Fardon’s sitcom-gone-awry of a script, though lacking any real point beyond making a rather noteworthy case extolling the benefits of suicide to worn out old Boomers like me as we collectively careen into obsolescence, is downright hilarious. With tongue placed firmly in cheek, director Kiff Scholl ups the ante here considerably; without someone in his position who shares a sense of humor as skewed as the playwright’s own, this short intermissionless piece of fluff—adult fluff, mind you, but fluff none the less—wouldn’t stand a chance.

This Contract Limits… also succeeds because of its ensemble of typically fearless Theatre of NOTE stalwarts, actors willing to abandon their sensibilities (along with their clothing) to prove they’re just as twisted as the show’s creators. Prud’homme and Robens are a riot in an early scene as Vivian and Bob cheerfully list the depressing reasons why they think it’s time to permanently check out (that folk album high on the list, of course), while Robens stands out in one knockout monologue as Bob relates to Kathy the graphic details of his one horrifying excursion into exterminating rodents.
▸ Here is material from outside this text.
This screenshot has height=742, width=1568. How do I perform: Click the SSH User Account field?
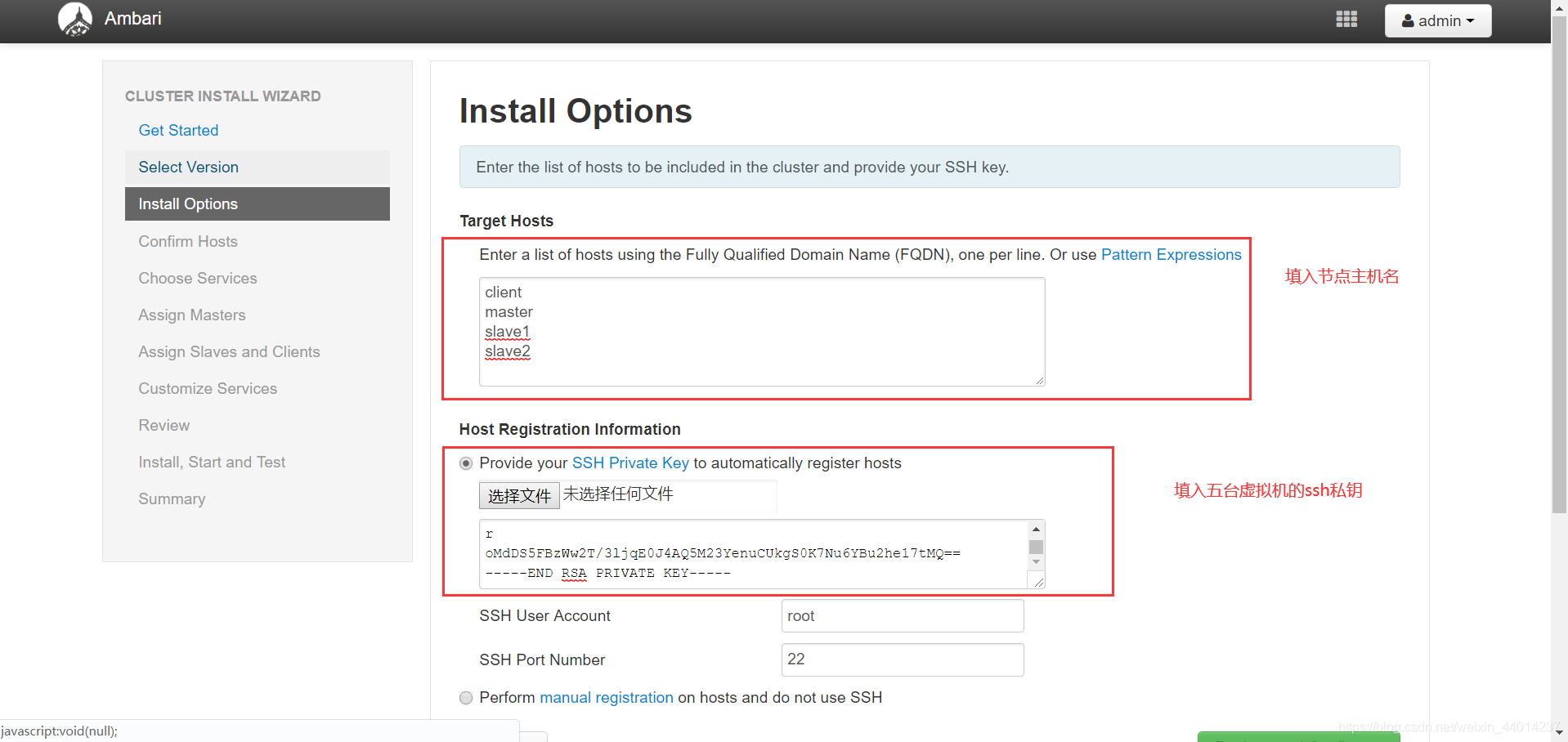[x=903, y=616]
Unfortunately, as talented as they both obviously are, Wedeen appears to never quite get comfortable with the comedic rhythms of the writing and direction, while Prud’homme tends to pull back rather than go for it to make Vivian’s situation as absurd as it needs to be. Without a doubt, it’s the men cast in this production who shine the brightest, leaving me to wonder if someone shouldn’t team the goofy, rubber-mugged Dickson with the methodically stone-faced Robens for a vehicle all their own—maybe some modern adaptation of something originally planned for Stan and Ollie, Bud and Lou, or even Jerry and Dean.

Perhaps the problem is that Fardon writes juicier roles for the men in his Contract, affording Wedeen and Prud’homme nowhere much to go with their characters while the boys frolic. Still, in her one brief scene as the marriage counselor Kathy and Mark call to help them decide what to do about the blissfully entwined dead bodies gracing their living room floor, Andrea Ruth exonerates her gender with a delightfully deadpanned, sufficiently confused performance as the shrink who’s been telling the couple to face their “Jungian shadows.” No matter what her charges are facing as they wonder how to explain their way out of their situation, Ruth’s perfectly positioned shrink only knows to ask the usual question: “So, how does that make you feel?” By the time her visit ends, however, the good doctor solidifies the reason why those in her profession no longer make house calls.

Still, the biggest conundrum for Contract’s debut performance wasn’t Fardon’s Follies or the characters he’s created; it was in the space itself. According to a NOTE-able source, the facility’s air conditioning was only inexplicably stopped working on opening night and hasn’t affected subsequent performances—or any of the other shows in the company’s prolific plethora of alternating schedules. Still, the lack of ventilation during our summer’s worst (so far) globally-warmed heat wave made that first night a difficult thing to endure. No matter how ready to be appreciatively raucous an audience might be when a performance begins, if the theatre itself is this stifling hot, making the play’s programs soon flutter en masse in the dark as everyone gathered desperately tries to create a little breeze for themselves, there’s no doubt the laughter is guaranteed to diminish along with the air supply.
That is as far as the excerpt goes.